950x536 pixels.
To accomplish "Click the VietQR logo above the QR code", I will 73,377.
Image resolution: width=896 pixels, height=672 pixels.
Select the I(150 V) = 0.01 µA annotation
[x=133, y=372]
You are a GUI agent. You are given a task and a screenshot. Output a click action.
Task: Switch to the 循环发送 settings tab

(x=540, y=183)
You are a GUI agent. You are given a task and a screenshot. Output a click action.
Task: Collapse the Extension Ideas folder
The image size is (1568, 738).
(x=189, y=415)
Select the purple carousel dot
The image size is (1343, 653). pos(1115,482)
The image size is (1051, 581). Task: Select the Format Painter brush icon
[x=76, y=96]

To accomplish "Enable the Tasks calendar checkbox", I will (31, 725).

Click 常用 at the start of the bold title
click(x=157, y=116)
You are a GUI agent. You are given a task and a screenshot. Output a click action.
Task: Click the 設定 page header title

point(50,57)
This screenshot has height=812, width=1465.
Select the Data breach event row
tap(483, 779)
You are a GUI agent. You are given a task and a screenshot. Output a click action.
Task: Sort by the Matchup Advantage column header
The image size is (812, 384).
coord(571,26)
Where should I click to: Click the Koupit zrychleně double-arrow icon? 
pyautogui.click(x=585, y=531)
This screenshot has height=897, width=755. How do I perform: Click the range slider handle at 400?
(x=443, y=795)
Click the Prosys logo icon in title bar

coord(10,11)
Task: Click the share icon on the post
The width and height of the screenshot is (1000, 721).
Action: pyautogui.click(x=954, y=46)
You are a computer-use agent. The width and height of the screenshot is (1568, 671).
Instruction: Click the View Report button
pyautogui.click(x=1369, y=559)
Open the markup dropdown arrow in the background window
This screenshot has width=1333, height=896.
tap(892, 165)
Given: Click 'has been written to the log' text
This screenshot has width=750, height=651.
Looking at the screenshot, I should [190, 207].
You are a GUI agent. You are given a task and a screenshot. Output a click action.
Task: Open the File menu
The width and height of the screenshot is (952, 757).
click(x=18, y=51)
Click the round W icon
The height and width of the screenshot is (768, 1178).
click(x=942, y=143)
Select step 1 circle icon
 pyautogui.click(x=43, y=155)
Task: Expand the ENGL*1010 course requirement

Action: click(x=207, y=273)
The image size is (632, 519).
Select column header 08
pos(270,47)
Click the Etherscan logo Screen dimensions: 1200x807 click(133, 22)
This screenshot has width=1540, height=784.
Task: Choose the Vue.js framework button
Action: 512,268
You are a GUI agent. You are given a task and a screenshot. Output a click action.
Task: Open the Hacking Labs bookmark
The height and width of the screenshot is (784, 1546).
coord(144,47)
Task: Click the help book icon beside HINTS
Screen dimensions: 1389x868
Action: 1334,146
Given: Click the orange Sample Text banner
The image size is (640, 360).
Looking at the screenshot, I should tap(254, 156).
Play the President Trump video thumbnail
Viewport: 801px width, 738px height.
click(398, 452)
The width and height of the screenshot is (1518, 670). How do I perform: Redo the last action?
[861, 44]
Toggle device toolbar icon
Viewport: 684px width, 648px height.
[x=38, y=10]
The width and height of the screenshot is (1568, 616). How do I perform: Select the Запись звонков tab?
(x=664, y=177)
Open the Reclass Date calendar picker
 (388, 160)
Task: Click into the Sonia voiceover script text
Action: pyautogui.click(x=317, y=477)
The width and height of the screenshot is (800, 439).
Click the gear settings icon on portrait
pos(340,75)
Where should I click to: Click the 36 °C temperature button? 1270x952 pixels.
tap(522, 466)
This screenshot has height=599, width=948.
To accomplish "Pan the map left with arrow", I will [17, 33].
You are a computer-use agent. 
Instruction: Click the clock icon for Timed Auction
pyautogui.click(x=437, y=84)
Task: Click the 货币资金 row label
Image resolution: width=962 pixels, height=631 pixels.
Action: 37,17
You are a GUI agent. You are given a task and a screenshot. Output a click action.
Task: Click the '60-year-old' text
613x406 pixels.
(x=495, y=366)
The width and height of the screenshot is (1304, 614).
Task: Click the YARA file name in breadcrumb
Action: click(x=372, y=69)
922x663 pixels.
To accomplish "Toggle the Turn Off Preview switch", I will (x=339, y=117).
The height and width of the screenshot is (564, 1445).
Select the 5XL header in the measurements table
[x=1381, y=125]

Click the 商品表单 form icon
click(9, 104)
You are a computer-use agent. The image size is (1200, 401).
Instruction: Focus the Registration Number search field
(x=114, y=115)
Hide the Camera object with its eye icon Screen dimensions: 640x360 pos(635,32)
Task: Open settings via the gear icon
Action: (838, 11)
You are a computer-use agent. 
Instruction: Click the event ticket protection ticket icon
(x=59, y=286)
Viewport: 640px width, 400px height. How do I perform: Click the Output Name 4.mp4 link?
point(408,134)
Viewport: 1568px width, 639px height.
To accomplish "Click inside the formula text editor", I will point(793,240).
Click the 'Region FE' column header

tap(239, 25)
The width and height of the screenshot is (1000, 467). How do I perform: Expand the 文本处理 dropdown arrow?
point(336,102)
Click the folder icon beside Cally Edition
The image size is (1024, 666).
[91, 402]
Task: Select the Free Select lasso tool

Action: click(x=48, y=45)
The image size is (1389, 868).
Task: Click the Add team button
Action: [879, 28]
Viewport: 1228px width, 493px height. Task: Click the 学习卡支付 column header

----------------

• Objective
State the number of lines in the material above that contain the string "column", where capitalization must match. Give only the number.

• Final answer
4